[Entries taken from a collection]
============

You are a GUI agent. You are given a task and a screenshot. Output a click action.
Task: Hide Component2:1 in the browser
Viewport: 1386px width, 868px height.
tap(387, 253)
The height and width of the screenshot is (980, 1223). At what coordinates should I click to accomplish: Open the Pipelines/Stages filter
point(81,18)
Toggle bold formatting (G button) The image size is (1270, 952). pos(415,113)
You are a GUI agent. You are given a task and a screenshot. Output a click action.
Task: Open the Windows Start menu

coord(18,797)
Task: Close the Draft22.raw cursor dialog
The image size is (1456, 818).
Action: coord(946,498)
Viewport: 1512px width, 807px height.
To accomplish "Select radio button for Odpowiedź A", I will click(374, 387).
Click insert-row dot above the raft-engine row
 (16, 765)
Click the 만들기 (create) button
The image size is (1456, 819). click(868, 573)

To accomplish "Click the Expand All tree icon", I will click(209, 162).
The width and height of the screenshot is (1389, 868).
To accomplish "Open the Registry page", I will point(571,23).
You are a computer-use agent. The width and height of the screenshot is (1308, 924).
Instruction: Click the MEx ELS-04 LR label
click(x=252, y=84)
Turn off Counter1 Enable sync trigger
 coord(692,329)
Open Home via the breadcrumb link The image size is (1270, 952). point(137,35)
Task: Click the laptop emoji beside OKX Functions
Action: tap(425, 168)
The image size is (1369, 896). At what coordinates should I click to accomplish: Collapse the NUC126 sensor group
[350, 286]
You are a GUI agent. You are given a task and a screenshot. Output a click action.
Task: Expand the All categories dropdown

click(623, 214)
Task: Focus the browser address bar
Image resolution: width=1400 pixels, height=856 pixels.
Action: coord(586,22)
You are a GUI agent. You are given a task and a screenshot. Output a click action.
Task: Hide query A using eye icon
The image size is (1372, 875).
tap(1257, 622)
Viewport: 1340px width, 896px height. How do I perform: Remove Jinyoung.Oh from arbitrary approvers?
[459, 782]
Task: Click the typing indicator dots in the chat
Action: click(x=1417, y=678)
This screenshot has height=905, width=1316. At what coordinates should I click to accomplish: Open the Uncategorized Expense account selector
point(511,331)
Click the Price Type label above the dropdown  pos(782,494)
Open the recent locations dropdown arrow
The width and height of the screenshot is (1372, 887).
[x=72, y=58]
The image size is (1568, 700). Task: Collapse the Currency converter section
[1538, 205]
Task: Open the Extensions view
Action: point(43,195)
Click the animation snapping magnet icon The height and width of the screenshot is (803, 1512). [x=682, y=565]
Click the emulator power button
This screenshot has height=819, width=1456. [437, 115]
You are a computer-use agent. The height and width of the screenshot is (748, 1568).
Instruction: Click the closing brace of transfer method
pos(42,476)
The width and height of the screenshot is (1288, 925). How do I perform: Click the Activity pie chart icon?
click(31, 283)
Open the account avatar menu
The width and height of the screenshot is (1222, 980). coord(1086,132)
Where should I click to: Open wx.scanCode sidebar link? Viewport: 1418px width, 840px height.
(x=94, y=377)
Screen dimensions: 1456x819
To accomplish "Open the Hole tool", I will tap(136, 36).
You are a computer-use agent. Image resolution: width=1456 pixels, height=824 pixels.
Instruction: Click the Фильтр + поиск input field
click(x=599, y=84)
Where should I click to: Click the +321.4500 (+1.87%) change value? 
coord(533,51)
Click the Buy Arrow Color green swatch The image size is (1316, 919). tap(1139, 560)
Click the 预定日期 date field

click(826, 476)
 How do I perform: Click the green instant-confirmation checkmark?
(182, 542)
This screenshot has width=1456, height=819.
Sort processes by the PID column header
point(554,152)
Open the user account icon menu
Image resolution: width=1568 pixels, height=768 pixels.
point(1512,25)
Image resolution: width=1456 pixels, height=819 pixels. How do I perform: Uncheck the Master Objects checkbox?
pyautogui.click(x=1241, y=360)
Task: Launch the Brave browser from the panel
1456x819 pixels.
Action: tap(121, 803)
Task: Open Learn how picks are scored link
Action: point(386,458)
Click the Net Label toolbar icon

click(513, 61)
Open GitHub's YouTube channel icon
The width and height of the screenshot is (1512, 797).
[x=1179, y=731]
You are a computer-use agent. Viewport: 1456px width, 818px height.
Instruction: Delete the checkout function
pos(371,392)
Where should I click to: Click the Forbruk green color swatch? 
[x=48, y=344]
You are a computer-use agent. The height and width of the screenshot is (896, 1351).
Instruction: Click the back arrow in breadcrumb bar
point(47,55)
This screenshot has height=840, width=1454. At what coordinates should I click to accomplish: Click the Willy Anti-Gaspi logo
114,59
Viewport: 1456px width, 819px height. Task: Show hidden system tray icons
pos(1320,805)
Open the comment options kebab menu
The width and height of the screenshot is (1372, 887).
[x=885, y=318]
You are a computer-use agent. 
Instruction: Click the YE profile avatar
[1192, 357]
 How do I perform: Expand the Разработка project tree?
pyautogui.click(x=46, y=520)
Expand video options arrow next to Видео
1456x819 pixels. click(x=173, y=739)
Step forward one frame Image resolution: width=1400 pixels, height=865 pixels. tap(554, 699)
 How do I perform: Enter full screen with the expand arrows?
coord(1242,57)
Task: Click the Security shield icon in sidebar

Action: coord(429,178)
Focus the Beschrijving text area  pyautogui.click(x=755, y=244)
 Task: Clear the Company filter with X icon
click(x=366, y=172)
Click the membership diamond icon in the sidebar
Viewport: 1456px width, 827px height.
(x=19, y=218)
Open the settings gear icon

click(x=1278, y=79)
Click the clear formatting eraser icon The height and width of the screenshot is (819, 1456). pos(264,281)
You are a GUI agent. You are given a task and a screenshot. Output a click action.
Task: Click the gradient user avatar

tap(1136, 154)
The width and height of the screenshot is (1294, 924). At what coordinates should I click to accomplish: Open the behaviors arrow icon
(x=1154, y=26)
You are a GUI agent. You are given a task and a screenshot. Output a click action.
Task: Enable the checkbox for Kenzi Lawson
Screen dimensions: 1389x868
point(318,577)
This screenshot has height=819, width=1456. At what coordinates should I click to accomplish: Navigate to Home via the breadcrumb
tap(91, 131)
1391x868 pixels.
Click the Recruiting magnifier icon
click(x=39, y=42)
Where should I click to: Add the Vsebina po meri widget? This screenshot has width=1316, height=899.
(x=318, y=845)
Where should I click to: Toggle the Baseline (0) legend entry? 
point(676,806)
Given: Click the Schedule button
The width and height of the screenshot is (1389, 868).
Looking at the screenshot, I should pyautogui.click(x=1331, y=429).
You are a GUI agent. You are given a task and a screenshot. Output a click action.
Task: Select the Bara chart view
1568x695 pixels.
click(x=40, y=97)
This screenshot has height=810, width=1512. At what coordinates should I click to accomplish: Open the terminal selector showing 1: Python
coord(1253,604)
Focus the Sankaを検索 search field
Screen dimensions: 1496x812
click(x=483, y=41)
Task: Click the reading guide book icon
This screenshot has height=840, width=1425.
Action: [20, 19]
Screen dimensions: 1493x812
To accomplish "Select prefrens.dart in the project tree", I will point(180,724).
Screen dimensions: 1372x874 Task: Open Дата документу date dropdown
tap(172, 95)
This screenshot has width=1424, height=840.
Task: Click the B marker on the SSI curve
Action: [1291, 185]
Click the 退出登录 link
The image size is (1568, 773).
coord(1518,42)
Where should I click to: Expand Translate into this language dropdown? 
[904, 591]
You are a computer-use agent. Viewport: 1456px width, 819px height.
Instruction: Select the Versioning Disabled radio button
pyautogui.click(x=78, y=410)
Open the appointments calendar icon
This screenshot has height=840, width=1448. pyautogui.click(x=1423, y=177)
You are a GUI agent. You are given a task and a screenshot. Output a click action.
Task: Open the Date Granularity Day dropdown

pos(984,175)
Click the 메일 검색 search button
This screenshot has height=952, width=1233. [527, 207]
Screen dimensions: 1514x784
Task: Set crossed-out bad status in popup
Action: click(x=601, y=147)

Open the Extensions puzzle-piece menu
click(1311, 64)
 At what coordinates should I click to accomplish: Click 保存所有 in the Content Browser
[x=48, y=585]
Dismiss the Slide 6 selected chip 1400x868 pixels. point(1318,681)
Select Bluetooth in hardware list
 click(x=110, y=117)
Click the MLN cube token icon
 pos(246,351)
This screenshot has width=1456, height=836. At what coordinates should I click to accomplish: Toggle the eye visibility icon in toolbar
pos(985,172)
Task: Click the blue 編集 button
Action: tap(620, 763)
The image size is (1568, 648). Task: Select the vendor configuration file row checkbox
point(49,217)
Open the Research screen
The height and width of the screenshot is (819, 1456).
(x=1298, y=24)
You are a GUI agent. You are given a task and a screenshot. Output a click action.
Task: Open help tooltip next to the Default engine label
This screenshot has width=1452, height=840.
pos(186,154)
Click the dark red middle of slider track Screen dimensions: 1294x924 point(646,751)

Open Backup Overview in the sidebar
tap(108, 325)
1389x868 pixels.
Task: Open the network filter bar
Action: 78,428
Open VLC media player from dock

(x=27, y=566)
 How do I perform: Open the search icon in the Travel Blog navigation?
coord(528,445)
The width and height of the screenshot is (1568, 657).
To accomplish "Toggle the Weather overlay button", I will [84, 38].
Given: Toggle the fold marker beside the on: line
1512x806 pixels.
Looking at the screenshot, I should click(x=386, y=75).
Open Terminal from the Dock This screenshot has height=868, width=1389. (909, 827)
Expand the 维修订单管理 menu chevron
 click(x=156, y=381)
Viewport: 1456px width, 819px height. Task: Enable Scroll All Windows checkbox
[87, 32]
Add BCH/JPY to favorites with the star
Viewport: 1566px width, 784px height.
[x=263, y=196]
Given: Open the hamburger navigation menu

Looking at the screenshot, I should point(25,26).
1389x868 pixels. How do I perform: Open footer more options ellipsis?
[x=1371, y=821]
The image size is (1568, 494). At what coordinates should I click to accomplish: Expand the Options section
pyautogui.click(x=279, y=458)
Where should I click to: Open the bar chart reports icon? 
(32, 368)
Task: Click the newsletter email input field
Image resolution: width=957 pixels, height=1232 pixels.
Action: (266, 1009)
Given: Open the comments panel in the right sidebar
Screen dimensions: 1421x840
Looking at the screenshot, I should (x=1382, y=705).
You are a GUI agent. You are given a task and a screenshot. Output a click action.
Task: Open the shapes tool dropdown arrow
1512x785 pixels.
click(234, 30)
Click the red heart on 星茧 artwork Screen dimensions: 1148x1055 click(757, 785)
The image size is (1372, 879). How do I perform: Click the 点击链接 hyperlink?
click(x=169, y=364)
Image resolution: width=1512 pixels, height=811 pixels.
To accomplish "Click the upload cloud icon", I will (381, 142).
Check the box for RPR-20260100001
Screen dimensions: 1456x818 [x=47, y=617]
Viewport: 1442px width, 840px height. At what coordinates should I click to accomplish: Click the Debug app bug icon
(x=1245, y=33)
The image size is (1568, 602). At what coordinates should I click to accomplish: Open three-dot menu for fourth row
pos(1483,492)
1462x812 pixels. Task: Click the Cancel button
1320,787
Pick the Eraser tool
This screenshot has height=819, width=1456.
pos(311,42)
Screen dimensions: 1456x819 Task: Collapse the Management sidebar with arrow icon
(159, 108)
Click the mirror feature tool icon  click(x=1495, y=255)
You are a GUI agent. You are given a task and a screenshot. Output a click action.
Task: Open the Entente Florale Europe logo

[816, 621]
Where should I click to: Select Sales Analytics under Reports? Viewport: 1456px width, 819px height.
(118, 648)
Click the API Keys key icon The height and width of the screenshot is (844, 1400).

============

▶ What the exercise asks
The answer must be every line of the records that holds the string "Focus".

▶ Answer space
Task: Focus the browser address bar
Focus the Beschrijving text area  pyautogui.click(x=755, y=244)
Focus the Sankaを検索 search field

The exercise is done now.